Repeat the material verbatim, from its first line through the line containing "click(439, 420)".

======

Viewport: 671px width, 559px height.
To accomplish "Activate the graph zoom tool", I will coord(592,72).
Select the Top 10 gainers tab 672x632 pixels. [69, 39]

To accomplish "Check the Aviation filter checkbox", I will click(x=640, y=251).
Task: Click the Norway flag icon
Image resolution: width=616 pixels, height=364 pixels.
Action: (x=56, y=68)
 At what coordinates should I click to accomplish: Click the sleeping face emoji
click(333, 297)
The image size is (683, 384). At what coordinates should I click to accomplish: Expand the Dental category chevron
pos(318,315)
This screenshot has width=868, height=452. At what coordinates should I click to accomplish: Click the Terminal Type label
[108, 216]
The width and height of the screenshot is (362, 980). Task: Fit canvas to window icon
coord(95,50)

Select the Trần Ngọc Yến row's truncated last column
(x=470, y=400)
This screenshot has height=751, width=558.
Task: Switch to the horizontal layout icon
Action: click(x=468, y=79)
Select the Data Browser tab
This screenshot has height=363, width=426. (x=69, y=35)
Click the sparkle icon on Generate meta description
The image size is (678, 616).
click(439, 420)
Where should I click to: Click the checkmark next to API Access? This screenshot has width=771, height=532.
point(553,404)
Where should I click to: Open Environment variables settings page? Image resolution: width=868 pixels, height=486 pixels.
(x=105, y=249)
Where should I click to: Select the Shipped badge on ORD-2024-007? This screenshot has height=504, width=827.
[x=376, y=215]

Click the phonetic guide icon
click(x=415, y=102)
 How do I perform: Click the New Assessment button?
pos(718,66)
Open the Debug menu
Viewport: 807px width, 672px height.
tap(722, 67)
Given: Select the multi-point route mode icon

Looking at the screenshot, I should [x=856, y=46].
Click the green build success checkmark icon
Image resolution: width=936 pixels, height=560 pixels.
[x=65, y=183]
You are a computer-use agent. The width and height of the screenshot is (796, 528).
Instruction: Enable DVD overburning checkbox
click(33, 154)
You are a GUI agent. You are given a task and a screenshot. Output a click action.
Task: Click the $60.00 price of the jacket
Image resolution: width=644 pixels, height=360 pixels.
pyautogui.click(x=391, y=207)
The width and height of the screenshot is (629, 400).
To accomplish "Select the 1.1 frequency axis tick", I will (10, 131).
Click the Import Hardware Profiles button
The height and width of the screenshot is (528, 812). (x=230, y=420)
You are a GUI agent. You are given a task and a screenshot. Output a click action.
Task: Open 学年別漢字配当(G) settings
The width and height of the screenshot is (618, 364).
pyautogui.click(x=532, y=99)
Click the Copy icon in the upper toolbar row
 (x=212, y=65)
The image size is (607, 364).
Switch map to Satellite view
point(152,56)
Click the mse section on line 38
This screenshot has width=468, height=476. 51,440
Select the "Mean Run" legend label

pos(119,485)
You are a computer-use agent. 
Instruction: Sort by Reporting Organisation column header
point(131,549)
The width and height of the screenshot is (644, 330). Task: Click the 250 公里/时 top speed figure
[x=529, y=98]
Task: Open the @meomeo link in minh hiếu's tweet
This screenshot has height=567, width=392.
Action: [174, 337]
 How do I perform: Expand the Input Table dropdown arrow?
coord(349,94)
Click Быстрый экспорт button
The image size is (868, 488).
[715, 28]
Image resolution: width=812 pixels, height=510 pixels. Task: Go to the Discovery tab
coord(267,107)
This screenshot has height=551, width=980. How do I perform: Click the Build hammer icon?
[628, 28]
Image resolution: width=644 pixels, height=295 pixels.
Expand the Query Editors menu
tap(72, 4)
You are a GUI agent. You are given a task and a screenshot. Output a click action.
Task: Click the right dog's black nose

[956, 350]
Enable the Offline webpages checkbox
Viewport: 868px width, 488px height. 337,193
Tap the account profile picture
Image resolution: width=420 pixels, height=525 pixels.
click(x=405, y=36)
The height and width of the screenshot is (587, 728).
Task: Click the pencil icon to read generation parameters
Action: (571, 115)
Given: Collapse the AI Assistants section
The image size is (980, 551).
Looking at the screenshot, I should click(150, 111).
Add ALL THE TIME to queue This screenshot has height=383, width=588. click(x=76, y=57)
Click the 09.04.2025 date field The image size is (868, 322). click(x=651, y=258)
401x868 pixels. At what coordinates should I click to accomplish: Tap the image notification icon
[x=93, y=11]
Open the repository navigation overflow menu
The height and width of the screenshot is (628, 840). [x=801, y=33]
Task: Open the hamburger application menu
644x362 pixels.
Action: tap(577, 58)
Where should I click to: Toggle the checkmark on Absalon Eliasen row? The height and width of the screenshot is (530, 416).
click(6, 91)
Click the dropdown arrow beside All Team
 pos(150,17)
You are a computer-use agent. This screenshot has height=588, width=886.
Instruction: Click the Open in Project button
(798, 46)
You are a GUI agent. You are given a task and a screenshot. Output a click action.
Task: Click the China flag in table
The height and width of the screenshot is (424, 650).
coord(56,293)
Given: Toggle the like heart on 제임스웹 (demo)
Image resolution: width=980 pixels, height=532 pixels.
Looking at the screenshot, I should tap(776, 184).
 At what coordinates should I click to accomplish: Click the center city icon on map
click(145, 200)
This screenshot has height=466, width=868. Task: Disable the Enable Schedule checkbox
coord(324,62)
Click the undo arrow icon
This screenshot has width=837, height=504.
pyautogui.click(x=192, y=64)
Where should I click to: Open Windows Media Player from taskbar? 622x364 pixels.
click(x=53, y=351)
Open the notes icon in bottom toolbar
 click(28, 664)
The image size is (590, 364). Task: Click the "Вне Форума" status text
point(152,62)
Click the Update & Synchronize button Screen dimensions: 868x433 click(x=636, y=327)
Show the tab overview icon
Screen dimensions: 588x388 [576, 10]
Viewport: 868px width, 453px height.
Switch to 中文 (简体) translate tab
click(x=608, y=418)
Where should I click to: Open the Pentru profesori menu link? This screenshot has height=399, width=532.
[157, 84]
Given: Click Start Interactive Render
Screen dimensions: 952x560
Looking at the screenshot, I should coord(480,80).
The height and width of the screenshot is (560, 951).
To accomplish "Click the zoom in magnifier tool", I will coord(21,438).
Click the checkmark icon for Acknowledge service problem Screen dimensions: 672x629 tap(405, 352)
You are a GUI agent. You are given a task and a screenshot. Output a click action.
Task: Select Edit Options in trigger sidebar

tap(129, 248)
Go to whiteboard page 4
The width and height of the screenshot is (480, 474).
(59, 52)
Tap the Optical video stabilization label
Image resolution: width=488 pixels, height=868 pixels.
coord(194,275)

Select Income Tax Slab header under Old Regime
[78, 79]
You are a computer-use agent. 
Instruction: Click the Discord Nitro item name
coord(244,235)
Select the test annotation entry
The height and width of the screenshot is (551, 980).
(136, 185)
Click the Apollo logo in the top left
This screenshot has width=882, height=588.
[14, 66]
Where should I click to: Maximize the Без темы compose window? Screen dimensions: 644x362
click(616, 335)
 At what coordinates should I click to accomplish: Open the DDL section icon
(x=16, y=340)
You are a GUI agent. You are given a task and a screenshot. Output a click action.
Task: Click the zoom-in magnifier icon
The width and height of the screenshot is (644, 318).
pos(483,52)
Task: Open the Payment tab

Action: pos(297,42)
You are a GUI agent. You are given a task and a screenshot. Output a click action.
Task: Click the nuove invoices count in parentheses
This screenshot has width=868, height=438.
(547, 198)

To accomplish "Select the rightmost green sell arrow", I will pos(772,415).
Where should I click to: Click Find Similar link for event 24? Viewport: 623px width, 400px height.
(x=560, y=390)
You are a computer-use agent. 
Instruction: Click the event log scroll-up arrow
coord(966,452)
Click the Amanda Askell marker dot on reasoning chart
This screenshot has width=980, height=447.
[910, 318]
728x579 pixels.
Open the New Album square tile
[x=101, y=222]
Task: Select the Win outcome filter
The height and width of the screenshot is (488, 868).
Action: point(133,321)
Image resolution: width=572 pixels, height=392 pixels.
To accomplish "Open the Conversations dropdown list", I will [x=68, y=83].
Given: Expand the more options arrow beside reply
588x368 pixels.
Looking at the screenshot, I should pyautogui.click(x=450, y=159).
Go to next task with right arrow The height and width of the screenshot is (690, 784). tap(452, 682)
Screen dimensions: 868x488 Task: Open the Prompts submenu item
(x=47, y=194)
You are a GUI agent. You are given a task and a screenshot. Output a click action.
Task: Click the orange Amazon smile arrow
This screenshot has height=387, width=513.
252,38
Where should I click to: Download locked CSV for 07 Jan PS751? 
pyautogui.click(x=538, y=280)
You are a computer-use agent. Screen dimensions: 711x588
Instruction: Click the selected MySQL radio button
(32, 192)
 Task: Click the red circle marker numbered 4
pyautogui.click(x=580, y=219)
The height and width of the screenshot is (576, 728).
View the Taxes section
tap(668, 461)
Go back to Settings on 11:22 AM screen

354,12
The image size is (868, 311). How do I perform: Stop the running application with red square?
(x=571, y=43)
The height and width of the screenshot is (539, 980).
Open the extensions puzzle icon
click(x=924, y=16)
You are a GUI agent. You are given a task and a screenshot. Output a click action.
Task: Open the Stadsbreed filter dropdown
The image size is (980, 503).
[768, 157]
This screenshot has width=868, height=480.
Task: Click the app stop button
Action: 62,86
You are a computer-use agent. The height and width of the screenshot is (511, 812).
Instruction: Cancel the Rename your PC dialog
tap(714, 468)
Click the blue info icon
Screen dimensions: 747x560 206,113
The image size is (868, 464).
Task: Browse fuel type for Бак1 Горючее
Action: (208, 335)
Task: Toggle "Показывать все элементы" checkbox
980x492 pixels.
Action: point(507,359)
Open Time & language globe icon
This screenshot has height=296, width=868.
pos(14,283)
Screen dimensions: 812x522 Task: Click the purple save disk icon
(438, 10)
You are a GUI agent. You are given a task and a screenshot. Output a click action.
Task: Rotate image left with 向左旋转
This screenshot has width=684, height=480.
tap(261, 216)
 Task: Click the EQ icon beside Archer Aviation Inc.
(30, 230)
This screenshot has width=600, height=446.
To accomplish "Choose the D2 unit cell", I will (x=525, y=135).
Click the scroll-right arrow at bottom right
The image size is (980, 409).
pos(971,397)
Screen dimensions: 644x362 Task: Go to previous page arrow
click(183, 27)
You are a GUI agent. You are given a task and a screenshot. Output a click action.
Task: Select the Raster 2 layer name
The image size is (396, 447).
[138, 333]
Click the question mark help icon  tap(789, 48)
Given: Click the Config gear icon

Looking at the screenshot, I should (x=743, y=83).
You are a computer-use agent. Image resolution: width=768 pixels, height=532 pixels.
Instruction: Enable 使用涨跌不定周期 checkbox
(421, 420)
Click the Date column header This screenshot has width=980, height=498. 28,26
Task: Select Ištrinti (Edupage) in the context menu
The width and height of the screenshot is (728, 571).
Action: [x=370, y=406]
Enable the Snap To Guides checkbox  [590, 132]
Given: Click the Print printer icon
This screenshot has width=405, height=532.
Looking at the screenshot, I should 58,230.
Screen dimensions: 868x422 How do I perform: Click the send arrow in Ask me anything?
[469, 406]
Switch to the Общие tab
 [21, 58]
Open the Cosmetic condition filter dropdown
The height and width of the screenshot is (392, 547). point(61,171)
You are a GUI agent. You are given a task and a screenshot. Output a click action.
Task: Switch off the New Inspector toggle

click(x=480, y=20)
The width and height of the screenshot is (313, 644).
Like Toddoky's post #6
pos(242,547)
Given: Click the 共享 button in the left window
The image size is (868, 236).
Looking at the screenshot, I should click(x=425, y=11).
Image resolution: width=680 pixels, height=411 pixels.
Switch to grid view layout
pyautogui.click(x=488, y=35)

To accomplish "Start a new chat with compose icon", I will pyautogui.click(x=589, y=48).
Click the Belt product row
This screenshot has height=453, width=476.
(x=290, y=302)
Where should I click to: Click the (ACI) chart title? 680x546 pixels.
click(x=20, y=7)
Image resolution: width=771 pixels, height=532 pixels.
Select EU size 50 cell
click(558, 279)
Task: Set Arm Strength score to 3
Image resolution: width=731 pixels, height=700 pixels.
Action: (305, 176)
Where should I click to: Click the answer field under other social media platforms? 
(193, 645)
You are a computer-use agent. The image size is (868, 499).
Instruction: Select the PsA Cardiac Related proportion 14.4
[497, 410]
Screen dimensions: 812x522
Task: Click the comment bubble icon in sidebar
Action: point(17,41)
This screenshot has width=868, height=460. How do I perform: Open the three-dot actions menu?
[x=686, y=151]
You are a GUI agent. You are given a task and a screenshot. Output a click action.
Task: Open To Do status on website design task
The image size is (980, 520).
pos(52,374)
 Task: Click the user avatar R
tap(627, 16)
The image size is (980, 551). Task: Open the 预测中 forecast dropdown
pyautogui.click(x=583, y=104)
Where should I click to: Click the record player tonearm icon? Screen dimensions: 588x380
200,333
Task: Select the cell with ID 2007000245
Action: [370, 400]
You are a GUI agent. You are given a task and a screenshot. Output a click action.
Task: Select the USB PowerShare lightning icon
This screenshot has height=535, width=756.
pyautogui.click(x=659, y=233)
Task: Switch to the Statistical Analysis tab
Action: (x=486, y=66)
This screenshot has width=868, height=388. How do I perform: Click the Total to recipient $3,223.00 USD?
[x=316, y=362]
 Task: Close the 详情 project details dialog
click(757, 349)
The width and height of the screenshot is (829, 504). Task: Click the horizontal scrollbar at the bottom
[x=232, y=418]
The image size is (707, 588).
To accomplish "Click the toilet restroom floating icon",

======

[CORRECT RESULT]
Viewport: 671px width, 559px height.
To accomplish "Activate the graph zoom tool", I will coord(592,72).
Select the Top 10 gainers tab 672x632 pixels. [69, 39]

To accomplish "Check the Aviation filter checkbox", I will click(x=640, y=251).
Task: Click the Norway flag icon
Image resolution: width=616 pixels, height=364 pixels.
Action: (x=56, y=68)
 At what coordinates should I click to accomplish: Click the sleeping face emoji
click(333, 297)
The image size is (683, 384). At what coordinates should I click to accomplish: Expand the Dental category chevron
pos(318,315)
This screenshot has width=868, height=452. At what coordinates should I click to accomplish: Click the Terminal Type label
[108, 216]
The width and height of the screenshot is (362, 980). Task: Fit canvas to window icon
coord(95,50)

Select the Trần Ngọc Yến row's truncated last column
(x=470, y=400)
This screenshot has height=751, width=558.
Task: Switch to the horizontal layout icon
Action: click(x=468, y=79)
Select the Data Browser tab
This screenshot has height=363, width=426. (x=69, y=35)
Click the sparkle icon on Generate meta description
The image size is (678, 616).
click(439, 420)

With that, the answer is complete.